The problem with that is that I need to evaluate them based on their performance, and if I like or dislike them, it might affect the grade I am giving them. I try to be very objective when I am grading. I try to keep a little distance so that I can be impartial but it is so hard.

Specializes in psych, addictions, hospice, education.

I guess I just don't think in terms of liking or not liking them when I need to evaluate. It's irrelevant to me. They have tasks to accomplish appropriately. They have checklists to complete. They have objective tests to pass. They also self-evaluate each day of clinical and at the end of the semester.

Specializes in Med-Surg.

Remember as faculty we are advisors, and not counselors. Our faculty was told this by on-site visitors from our Board of Nursing. This really does help faculty when students start talking or asking help with their personal lives. Send students with counseling problems to your counselors. It's very hard not to be "friends, buddy buddy" with your students, but having just one student file a grievance against you, when you thought you were friends, will do the trick.
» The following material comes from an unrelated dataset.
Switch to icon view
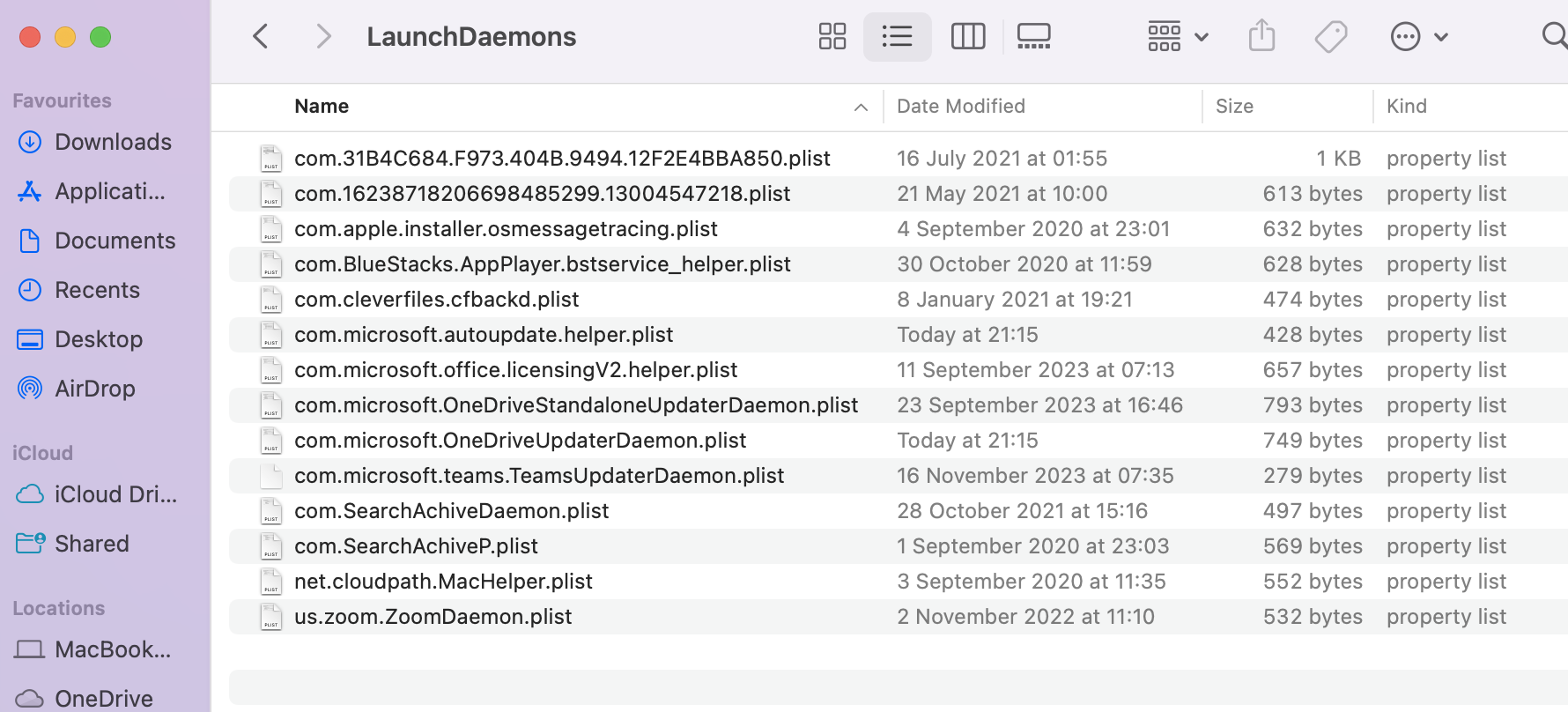tap(832, 37)
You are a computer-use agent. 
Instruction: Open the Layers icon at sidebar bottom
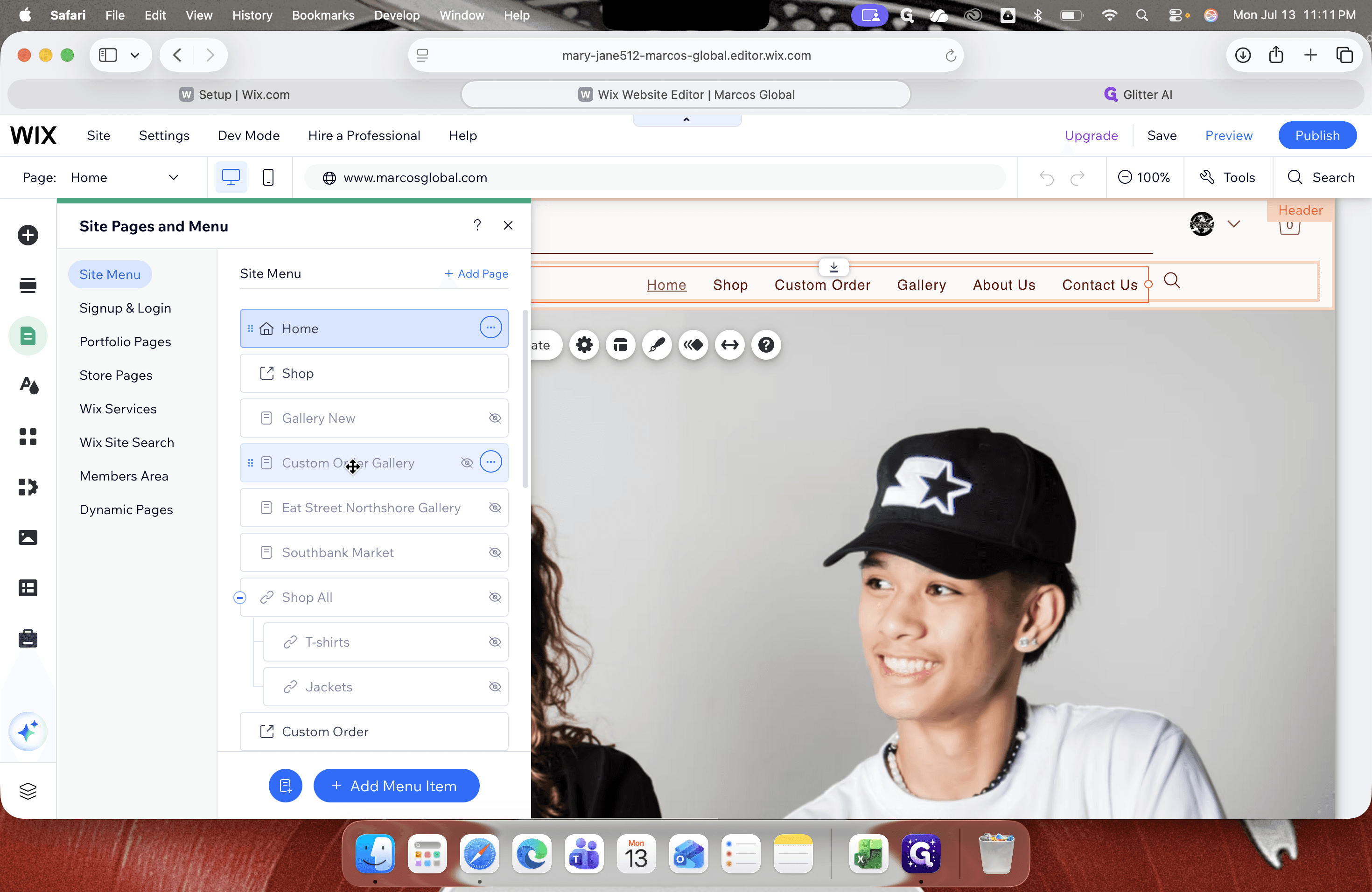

Remember they are not your friends, they are your students, and should be treated as such. They will turn on you very fast. So always be professional, be nice, but never, ever friends. I don't think it really matters what you have students call you, as long as you are comfortable with it. I never eat with my students, because I feel they need the time away from faculty to be themselves. But again, that is up to you. Remember to treat all of your students the same when it comes to grading, and evaluating. What you would do for one, you must do for all. Sometimes this helps to remember when you think you want to reward one student but not another. Remember all students talk with each other. Be careful, they are not your friends.